**Problem to solve**: The records below must be reproduced exactly. Strip out the pictures.

Saved entries
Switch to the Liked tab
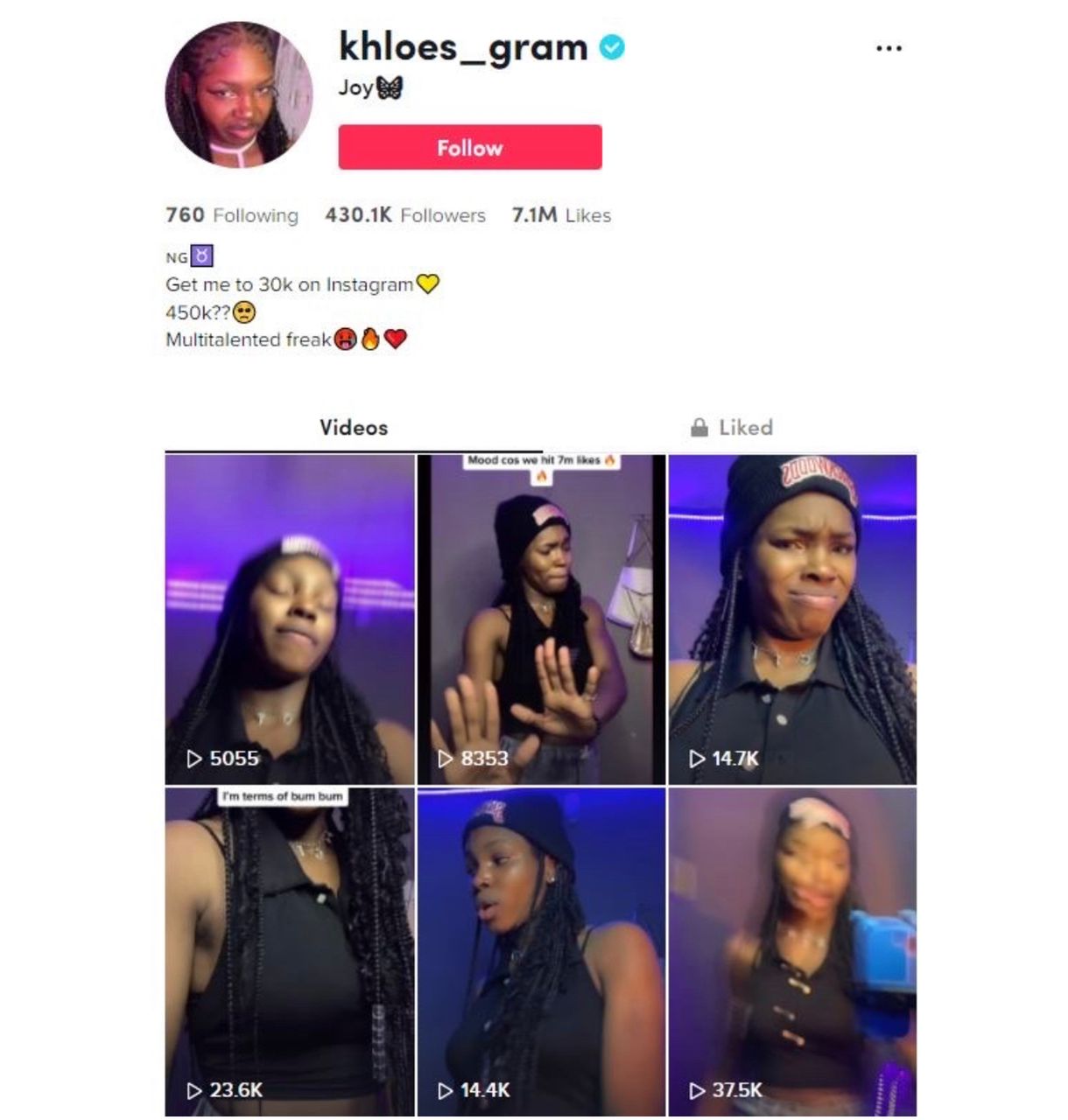click(x=731, y=427)
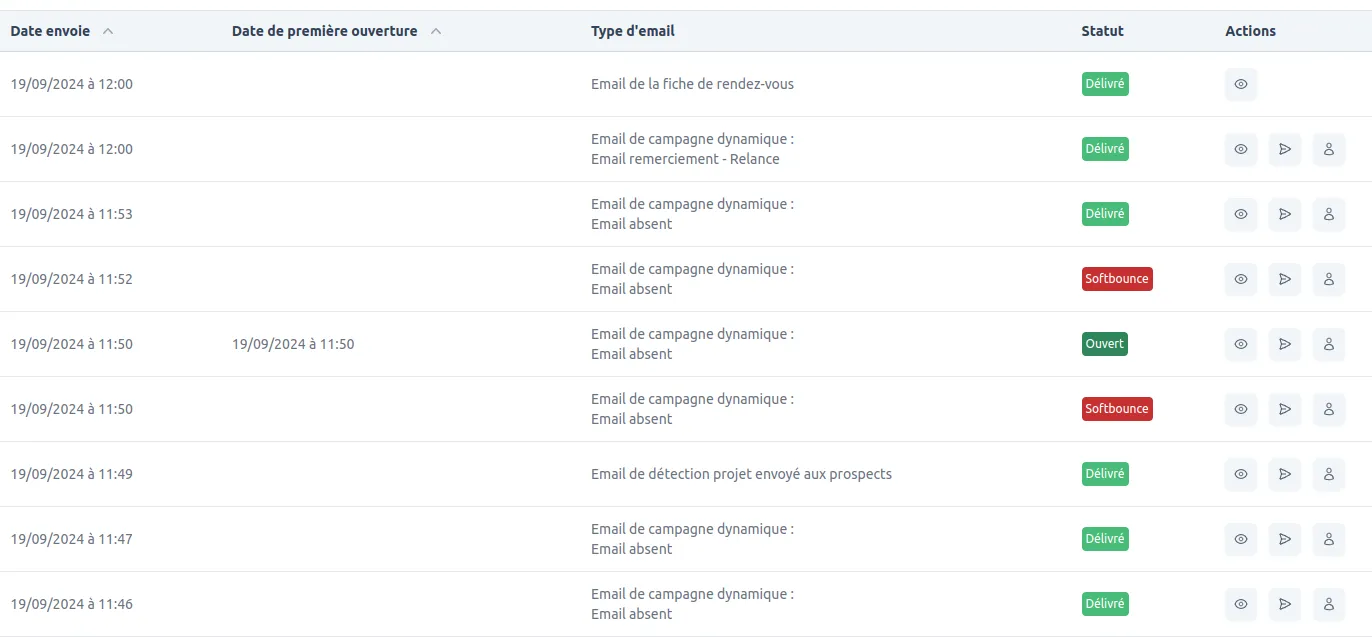Click the Type d'email column header

coord(633,31)
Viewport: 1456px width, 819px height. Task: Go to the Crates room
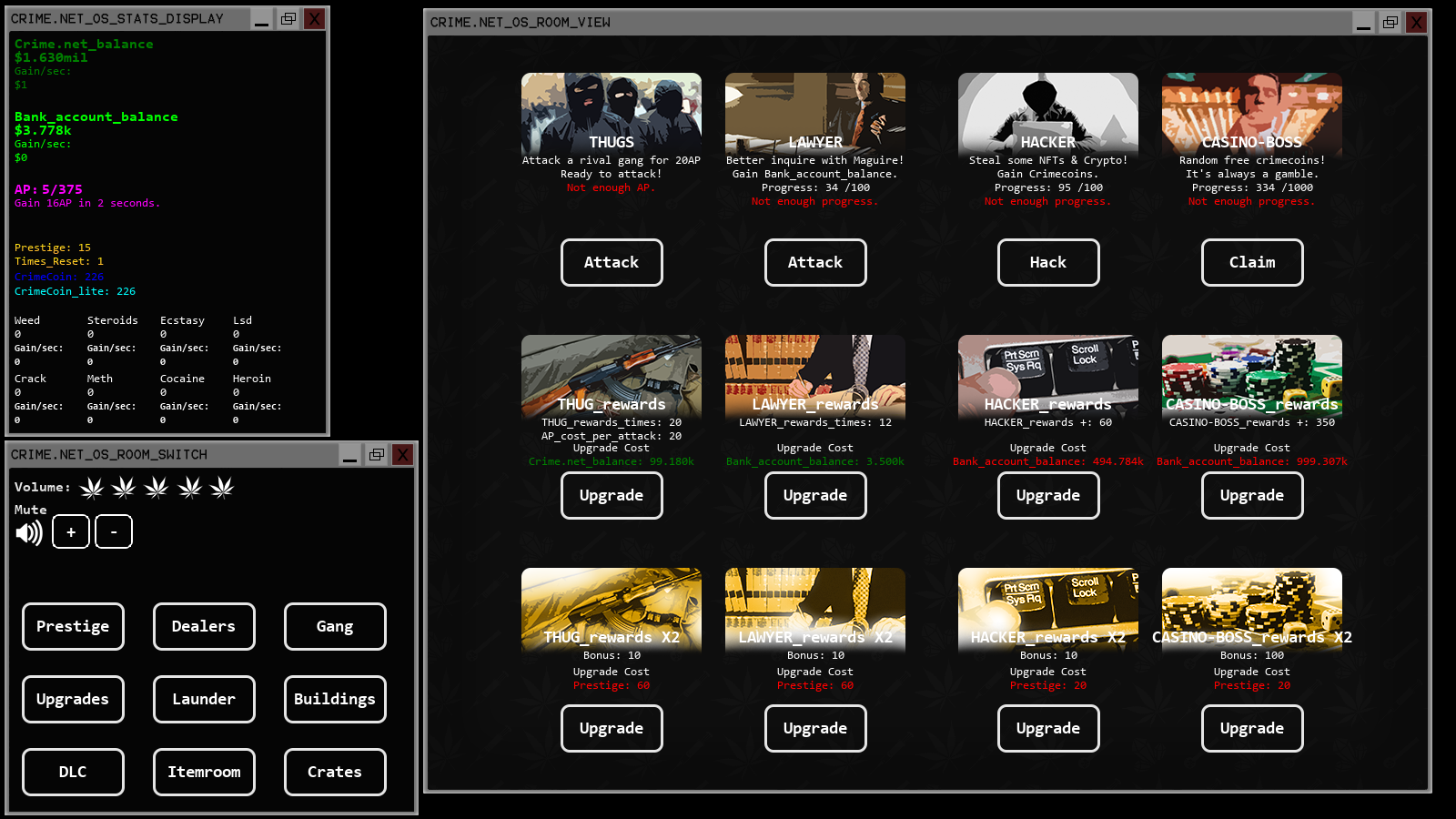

**Response box**:
Switch to the Liked tab
click(x=731, y=427)
Click the Type d'email column header

coord(633,31)
Viewport: 1456px width, 819px height. Task: Go to the Crates room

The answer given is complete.